>> START The data

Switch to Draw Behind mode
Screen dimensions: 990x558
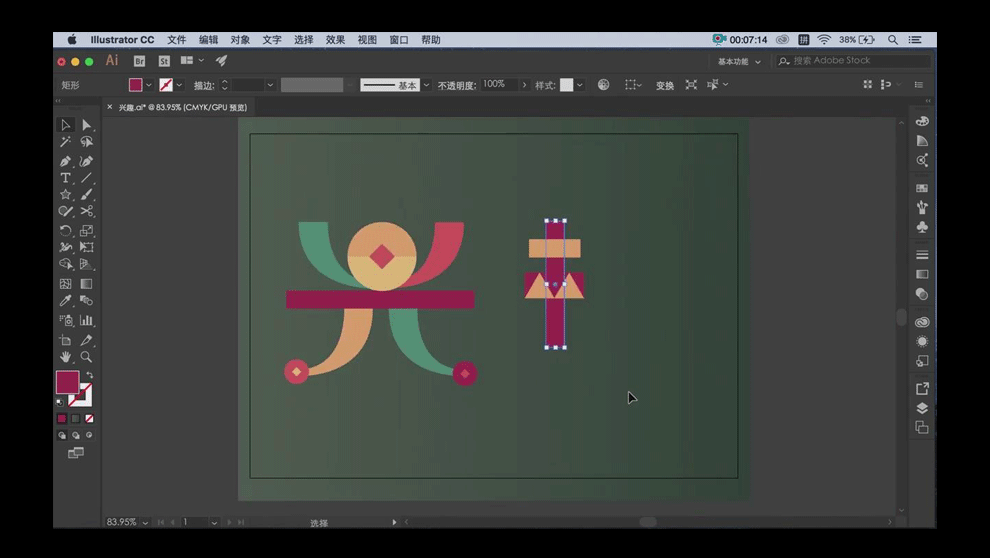(75, 435)
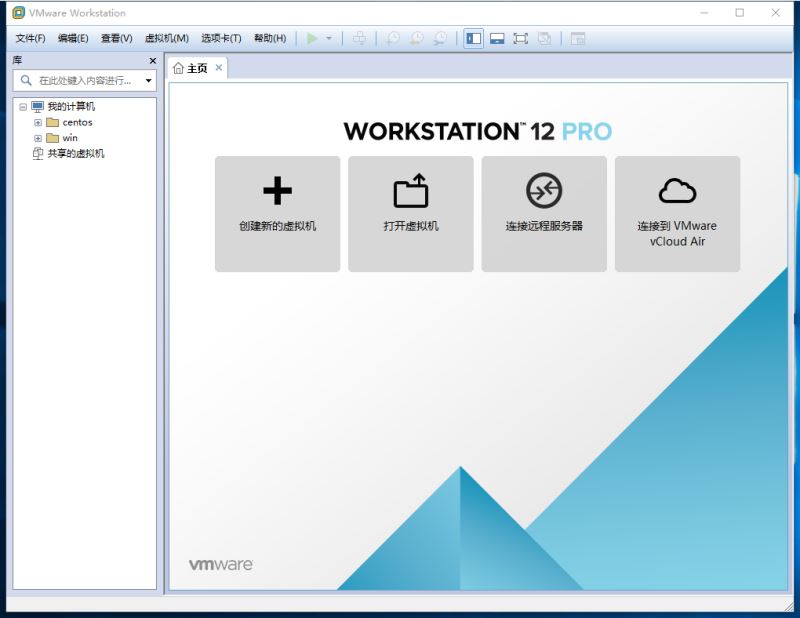The height and width of the screenshot is (618, 800).
Task: Click 连接远程服务器 to connect remotely
Action: (x=545, y=215)
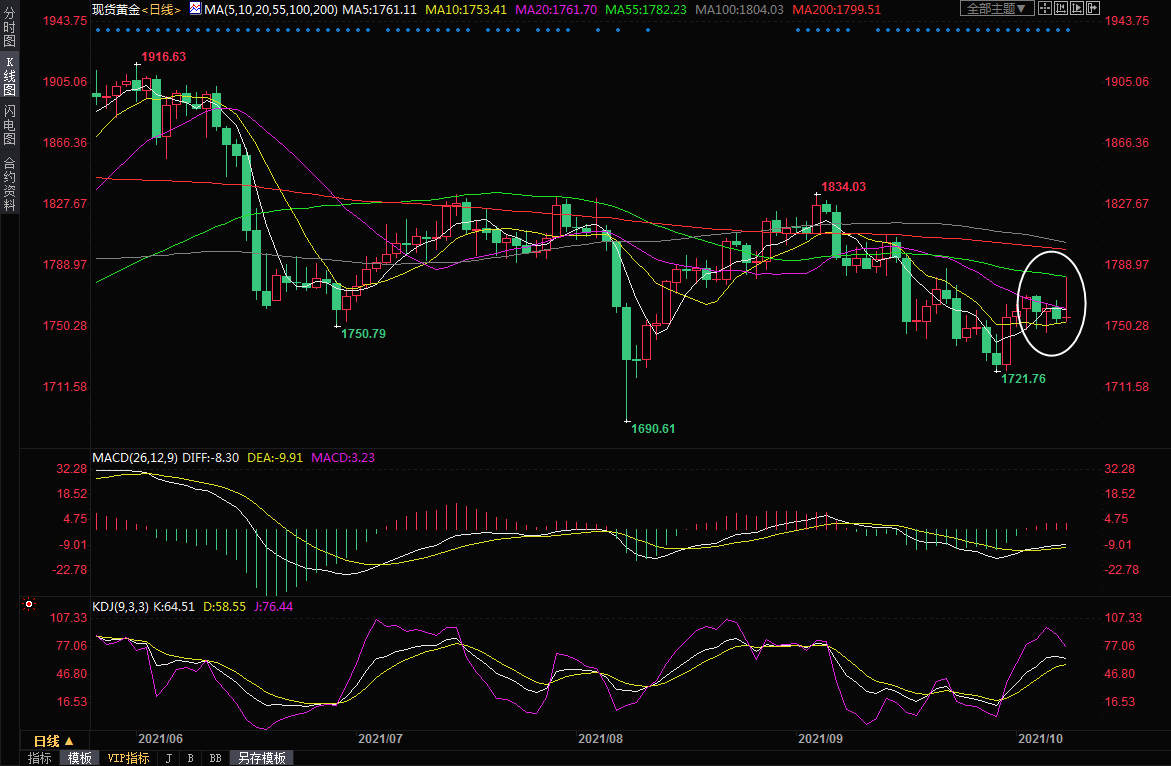Screen dimensions: 1171x766
Task: Select the 指标 bottom tab
Action: click(x=39, y=758)
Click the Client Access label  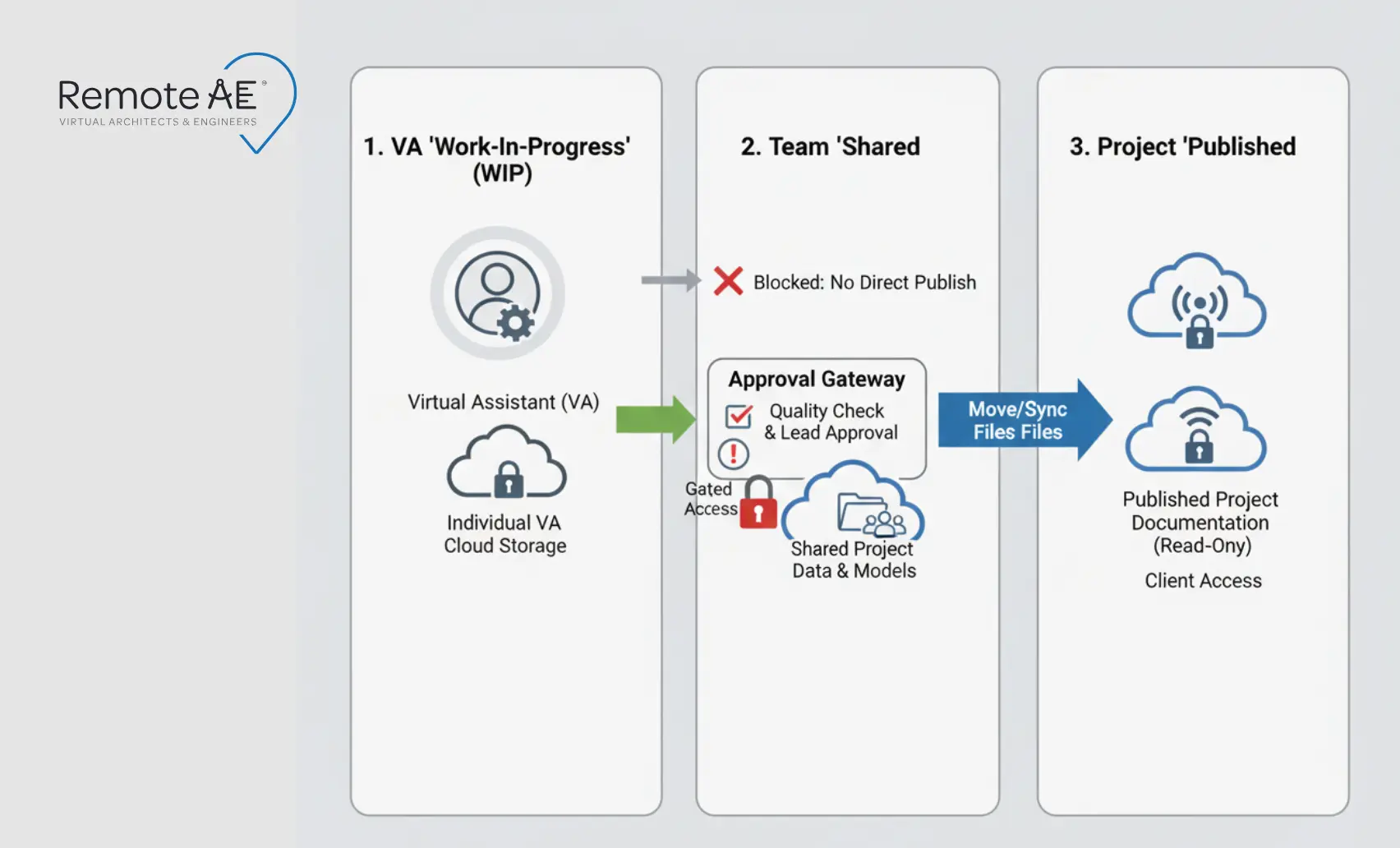point(1203,580)
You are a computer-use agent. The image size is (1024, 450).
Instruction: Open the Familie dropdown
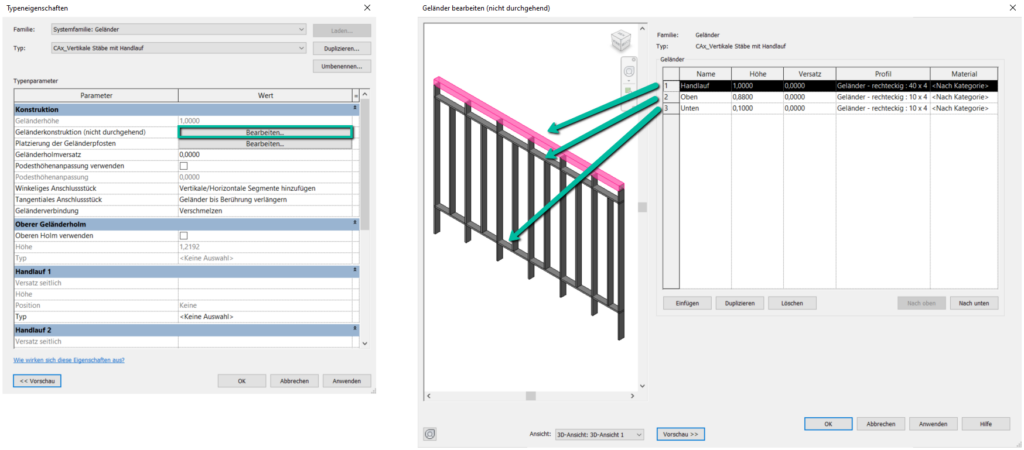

>> END The data

# [What is required]
Please reproduce verbatim the part of the records that opens with the line containing "You are a computer-use" and runs through the end of the records, leaving the pictures out of your answer.

# [Answer for the task]
You are a computer-use agent. The image size is (1024, 450).
Instruction: Open the Familie dropdown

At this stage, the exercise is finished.